Our findings suggest that in the early stages of chronic renal injury in the diabetic microenvironment, CXCR2 activation by its ligands initiates the upregulation of various proinflammatory factors and chemokines through the NF-κB signaling pathway. This process leads to the recruitment and adhesion of immune cells, including macrophages, neutrophils, and other immune infiltrating cells, at the site of glomerular injury, releasing inflammatory mediators. More importantly, inflammation-induced stimulation compromises glycocalyx integrity in GECs, leading to glycocalyx shedding. This degradation results in the formation of syndecan-1 and heparan sulfate fragments, further fueling inflammation, and creating a detrimental feedback loop between inflammation and glycocalyx shedding.

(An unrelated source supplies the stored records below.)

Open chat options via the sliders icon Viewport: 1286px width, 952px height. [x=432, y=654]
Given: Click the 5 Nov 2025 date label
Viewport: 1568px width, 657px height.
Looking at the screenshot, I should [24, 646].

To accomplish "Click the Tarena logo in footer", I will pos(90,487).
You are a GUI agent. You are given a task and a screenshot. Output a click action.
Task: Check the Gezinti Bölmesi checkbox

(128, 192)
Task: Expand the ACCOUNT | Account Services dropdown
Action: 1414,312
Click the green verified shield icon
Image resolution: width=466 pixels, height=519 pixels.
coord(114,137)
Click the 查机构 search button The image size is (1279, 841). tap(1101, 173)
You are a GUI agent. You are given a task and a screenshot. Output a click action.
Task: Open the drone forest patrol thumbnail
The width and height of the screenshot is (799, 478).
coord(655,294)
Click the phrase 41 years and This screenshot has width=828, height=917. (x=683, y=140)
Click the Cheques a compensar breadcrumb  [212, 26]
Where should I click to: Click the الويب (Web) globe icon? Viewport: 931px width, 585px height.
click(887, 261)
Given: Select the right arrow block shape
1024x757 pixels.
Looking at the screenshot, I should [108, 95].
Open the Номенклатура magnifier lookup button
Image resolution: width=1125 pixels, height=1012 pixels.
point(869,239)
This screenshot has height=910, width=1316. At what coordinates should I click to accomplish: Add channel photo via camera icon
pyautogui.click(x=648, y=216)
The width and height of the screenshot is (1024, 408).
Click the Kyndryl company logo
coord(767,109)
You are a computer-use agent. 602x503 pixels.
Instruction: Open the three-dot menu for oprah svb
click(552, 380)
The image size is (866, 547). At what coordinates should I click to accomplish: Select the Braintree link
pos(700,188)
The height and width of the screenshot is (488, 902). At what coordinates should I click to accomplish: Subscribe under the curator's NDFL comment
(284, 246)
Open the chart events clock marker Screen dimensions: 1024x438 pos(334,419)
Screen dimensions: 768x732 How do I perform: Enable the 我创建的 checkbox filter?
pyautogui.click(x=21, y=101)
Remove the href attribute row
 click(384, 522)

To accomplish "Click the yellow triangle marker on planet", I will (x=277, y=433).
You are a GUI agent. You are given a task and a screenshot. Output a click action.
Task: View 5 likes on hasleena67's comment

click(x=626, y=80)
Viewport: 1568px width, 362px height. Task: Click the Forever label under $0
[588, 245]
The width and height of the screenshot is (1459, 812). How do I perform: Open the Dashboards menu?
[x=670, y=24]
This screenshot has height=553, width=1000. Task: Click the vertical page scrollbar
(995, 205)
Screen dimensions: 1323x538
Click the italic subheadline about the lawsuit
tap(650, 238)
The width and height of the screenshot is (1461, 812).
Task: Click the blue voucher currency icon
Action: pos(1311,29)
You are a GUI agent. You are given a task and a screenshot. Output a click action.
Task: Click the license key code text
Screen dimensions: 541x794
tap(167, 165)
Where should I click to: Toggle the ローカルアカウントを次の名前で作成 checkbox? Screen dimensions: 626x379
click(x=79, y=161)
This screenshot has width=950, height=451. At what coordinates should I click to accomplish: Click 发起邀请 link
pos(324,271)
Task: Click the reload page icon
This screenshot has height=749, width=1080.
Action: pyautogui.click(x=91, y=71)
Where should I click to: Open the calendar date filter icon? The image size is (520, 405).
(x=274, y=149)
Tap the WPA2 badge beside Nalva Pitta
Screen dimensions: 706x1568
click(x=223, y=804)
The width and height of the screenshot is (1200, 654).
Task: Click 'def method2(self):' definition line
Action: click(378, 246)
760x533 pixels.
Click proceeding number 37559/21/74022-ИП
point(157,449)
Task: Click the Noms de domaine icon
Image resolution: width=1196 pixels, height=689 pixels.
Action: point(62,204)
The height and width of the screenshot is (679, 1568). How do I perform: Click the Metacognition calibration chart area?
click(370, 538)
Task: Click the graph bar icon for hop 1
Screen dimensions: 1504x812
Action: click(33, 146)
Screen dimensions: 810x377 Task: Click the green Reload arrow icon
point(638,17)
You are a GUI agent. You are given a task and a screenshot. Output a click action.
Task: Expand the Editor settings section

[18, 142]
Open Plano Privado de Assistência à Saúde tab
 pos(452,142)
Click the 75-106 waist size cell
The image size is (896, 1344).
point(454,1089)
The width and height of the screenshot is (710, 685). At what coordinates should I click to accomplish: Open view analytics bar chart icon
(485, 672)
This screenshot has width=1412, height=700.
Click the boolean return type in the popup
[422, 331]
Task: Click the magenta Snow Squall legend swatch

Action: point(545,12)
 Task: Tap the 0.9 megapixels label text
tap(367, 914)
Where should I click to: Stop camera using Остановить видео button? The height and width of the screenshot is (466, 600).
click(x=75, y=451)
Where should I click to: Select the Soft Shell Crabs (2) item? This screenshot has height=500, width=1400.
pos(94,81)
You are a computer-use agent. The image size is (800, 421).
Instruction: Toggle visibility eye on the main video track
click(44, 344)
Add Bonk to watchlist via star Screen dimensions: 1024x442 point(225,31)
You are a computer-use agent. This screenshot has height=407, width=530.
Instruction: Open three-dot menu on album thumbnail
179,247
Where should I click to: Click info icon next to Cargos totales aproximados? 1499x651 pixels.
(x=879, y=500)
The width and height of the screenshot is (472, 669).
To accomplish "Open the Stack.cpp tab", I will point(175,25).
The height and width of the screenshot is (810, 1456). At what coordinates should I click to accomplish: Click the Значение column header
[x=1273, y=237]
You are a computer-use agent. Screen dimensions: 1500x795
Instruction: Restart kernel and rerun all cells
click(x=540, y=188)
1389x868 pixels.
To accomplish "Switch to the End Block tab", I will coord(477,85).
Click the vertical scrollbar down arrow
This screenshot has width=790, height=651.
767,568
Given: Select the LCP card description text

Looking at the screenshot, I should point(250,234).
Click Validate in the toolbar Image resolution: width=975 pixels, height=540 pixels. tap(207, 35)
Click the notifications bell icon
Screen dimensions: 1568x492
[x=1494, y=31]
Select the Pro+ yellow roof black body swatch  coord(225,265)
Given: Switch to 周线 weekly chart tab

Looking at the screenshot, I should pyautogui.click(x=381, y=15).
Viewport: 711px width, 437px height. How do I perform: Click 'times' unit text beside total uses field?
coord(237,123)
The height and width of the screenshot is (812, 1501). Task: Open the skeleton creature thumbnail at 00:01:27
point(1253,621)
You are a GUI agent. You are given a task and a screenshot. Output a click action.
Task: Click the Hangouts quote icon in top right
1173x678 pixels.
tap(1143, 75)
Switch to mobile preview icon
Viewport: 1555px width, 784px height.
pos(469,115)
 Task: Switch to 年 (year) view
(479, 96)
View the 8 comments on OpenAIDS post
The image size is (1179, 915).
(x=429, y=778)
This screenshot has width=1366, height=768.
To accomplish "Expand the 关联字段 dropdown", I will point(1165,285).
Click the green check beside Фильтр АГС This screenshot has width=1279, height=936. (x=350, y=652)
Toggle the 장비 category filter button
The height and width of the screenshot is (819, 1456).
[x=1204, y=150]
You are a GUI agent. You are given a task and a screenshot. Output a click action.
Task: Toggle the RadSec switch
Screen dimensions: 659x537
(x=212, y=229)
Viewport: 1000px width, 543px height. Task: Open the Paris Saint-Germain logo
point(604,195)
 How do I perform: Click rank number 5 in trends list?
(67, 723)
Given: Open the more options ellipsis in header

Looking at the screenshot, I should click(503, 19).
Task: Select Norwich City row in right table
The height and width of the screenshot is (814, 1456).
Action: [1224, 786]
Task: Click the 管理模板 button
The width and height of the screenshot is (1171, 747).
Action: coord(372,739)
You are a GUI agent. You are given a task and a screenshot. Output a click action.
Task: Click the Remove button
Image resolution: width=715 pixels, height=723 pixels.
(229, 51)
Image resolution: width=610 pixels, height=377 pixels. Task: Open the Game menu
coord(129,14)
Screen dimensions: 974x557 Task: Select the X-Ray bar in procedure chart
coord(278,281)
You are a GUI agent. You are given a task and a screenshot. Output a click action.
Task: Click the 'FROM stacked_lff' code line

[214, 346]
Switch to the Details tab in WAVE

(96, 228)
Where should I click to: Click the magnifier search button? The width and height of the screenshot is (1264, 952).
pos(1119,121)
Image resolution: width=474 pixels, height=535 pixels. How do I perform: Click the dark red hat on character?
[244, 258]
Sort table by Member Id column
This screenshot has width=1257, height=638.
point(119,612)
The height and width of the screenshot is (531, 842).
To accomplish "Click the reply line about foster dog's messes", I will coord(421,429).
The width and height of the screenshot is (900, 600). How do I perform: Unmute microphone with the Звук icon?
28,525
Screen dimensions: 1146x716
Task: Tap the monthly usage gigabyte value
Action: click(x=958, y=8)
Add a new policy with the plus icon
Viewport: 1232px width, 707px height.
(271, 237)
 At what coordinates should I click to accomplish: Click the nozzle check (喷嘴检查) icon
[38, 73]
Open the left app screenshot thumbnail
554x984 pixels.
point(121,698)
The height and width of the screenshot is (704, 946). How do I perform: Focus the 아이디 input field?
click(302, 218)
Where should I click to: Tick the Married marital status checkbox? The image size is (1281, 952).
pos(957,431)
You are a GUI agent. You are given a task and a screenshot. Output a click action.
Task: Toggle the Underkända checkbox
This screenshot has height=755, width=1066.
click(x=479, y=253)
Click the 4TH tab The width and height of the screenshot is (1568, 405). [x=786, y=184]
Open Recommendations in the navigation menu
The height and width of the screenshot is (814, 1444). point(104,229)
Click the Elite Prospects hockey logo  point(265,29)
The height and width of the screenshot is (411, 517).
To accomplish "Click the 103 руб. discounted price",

Notably, the specific knockout of CXCR2 in the endothelium attenuates glycocalyx shedding in the glomeruli by inhibiting the overactivation of the immune inflammatory response (Fig. 7).

Fig. 7
figure 7

Schematic of the mechanism by which CXCR2 bridge the vicious circle between inflammation and glycocalyx degradation by NF-κB p65 signaling pathway. Graphical representation depicting how endothelial CXCR2 deficiency attenuates renal inflammation and glycocalyx shedding through NF-κB signaling in diabetic kidney disease. GEnC and endothelial glycocalyx, GBM and podocytes form the glomerular filtration barrier. CXCL1 and CXCL8, as ligands of CXCR2, bind to CXCR2 and initiate the NF-κB p65 signaling pathway. In DKD, this activation leads to the release of inflammatory factors, endothelial cell activation, and recruitment of macrophages and neutrophils to the endothelial cell surface. These recruited cells further release inflammatory factors and chemokines, ultimately resulting in glycocalyx shedding. Shedding of the endothelial glycocalyx triggers glomerular inflammation and may also initiate crosstalk between endothelial cells and podocytes, leading podocyte injury (podocyte foot processes loss) and leading to proteinuria. Endothelial CXCR2 knockout significantly improves this process

Conclusions

Our findings highlight the significance of CXCR2 and its pivotal role in the pathogenesis of DKD. Specifically, CXCR2 plays a crucial role in NF-κB activation, inflammation regulation, and subsequent glycocalyx shedding in GECs. Targeting CXCR2 has the potential for attenuating inflammation and protect against endothelial glycocalyx damage in the kidneys, potentially slowing DKD progression. Furthermore, employing tissue-specific targeting to inhibit CXCR2 suggests a potentially therapeutic strategy for DKD. However, it is imperative to acknowledge further research and clinical studies are necessary to validate these findings and explore the feasibility and efficacy of CXCR2 inhibition as a therapeutic avenue for DKD.